第613話 閑話 織田信友の憂鬱


 尾張の守護代・織田大和守信友は出立する斯波義統(尾張守護)を苦々しい思いで見送った。


 最近は上手く行かないことばかり。


 重臣である坂井甚介が那古野城攻めで戦死し。同じく重臣である坂井大膳は斎藤道三に丸め込まれ、美濃との同盟などという夢を見て、それに同意しない信友を敵視している。


 実質的に二人の重臣を失った今、各所の仕事は滞り。さらには領地内に『吉兆教』なる新興宗教が広まり、治安が悪化してきている。


 もはや織田信秀を誅するどころの話ではないし、『力』を失った信友に、斯波義統は見切りを付けようとしている。


 何とかしばければならない。

 しかし、どうするべきか……。


 信友の苦悩を見透かしたかのように、残された重臣・河尻与一と織田三位が決断を迫ってくる。


「殿、もはやこれまで」


「然り。
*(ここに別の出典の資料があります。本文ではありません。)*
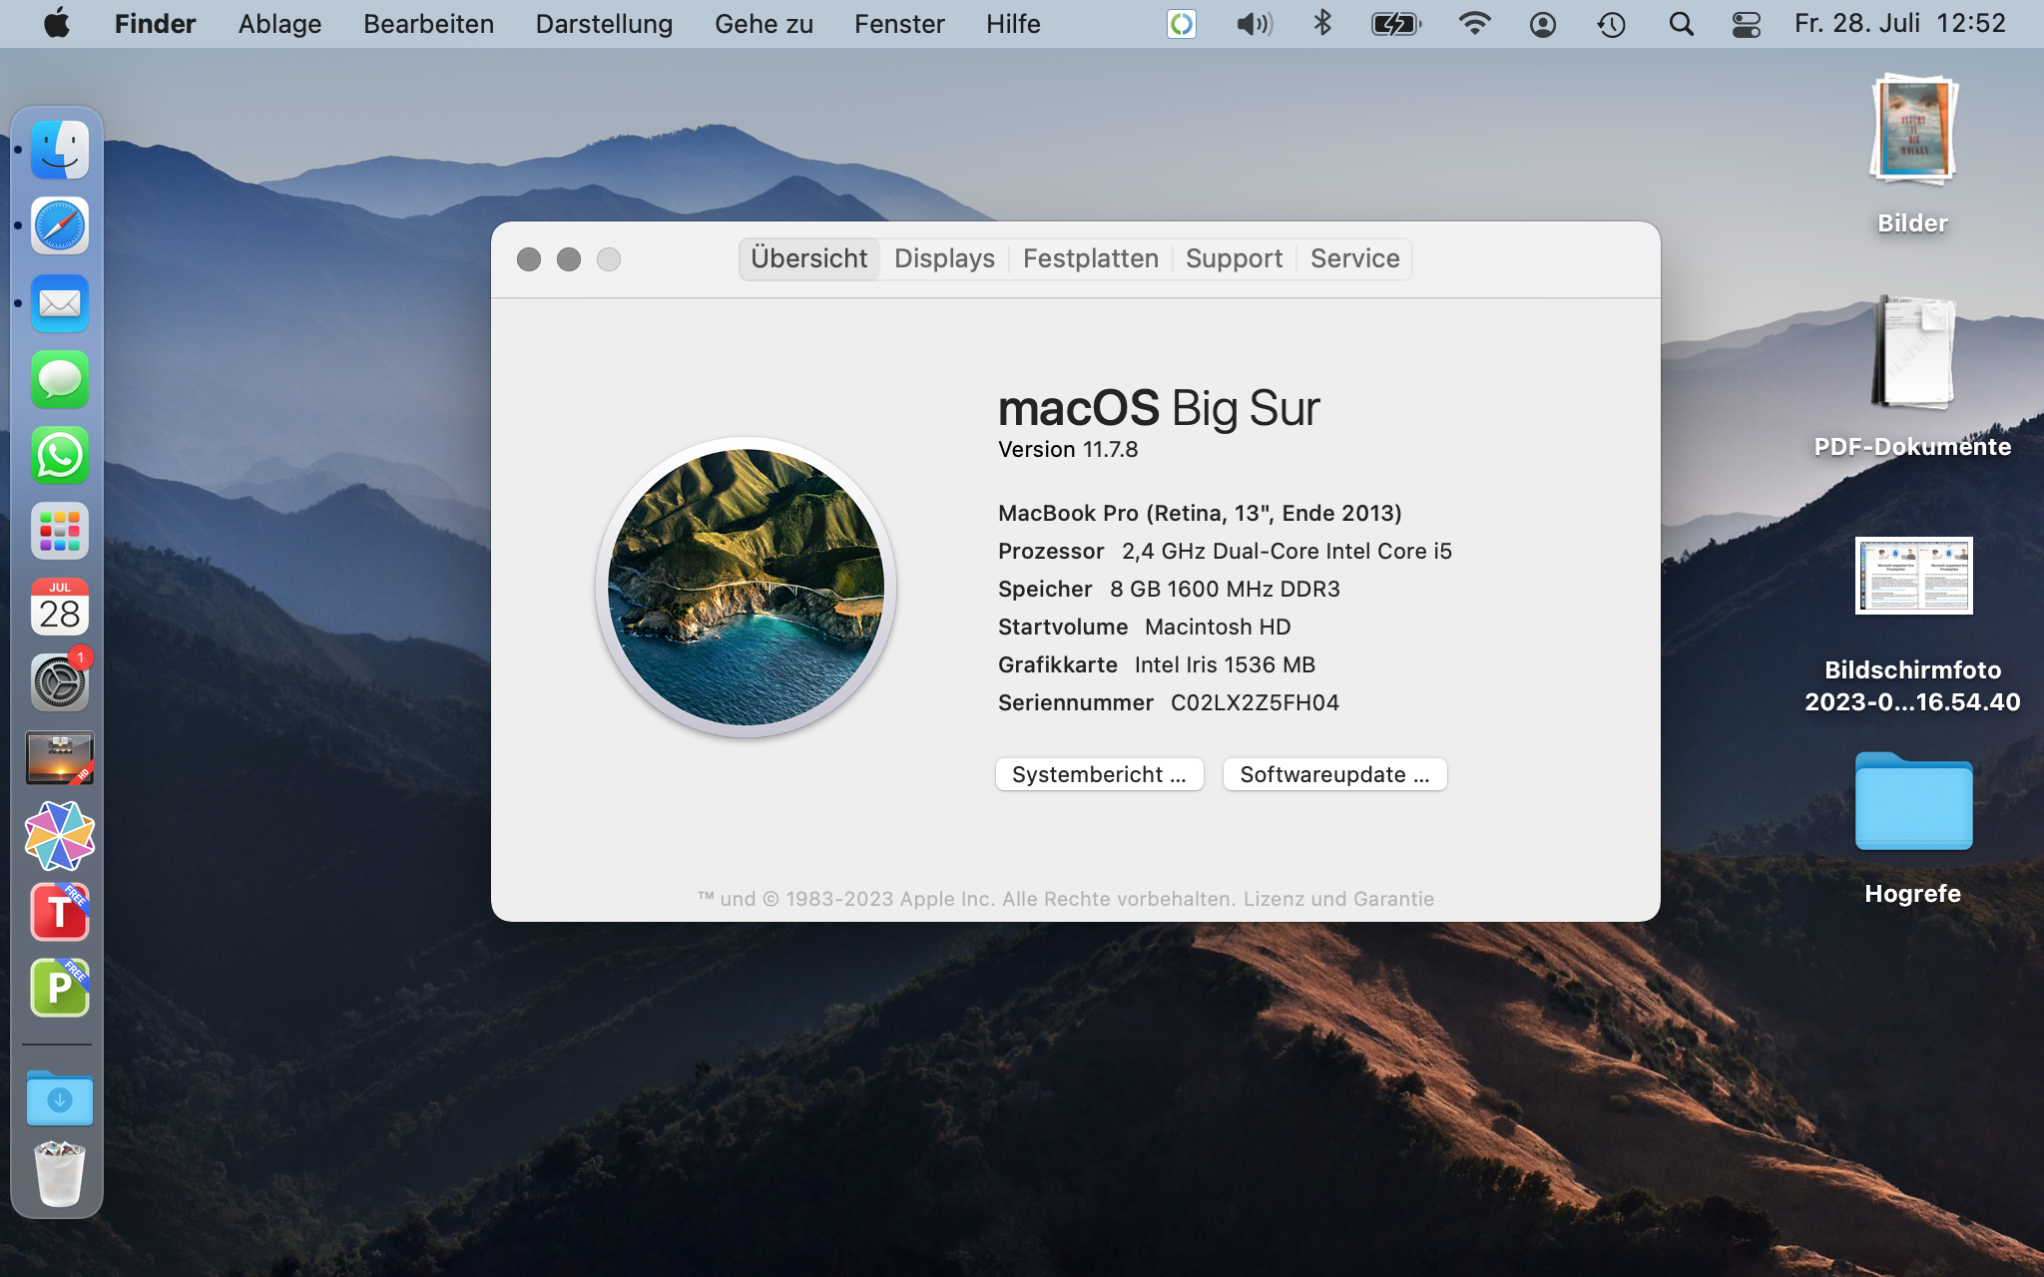2044x1277 pixels.
Task: Switch to the Festplatten tab
Action: 1090,259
このままでは武衛様(斯波義統)は織田弾正忠に鞍替えし、我らを攻撃し始めるでしょう」


「ただでさえ武力で劣勢に立たされているというのに、『守護』という大義名分まで失えば……」


 沈痛な様子の与一と三位を見ていると、こちらの劣勢を嫌と言うほど理解させられてしまう信友である。


「ならば、いかにせよというのだ?」


 信友からの問いかけに、与一と三位は互いの顔を横目で見てから切り出した。


「自らの意志で動き出した傀儡など邪魔なだけ」


「ここはもはや斯波義銀(義統嫡男)を次の守護に据えるしかありませぬ」


 年を取って小知恵を働かせる男より、まだ若く操りやすい男を傀儡に。

 理屈は分かるが、問題が一つある。


「武衛様はどうするのだ? まだまだ代替わりという歳でもあるまい?」


「そこは、家督を義銀殿に譲り、隠居していただくしか」


「弾正忠の専横を止め、尾張に静謐をもたらすためには是非もないかと」


「……で、あろうか」


「それと、大膳(坂井大膳)もなんとかせねばなりますまい」


「重臣の身でありながら美濃のマムシと繋がるなど……」


「…………」


 決断の時は迫っていた。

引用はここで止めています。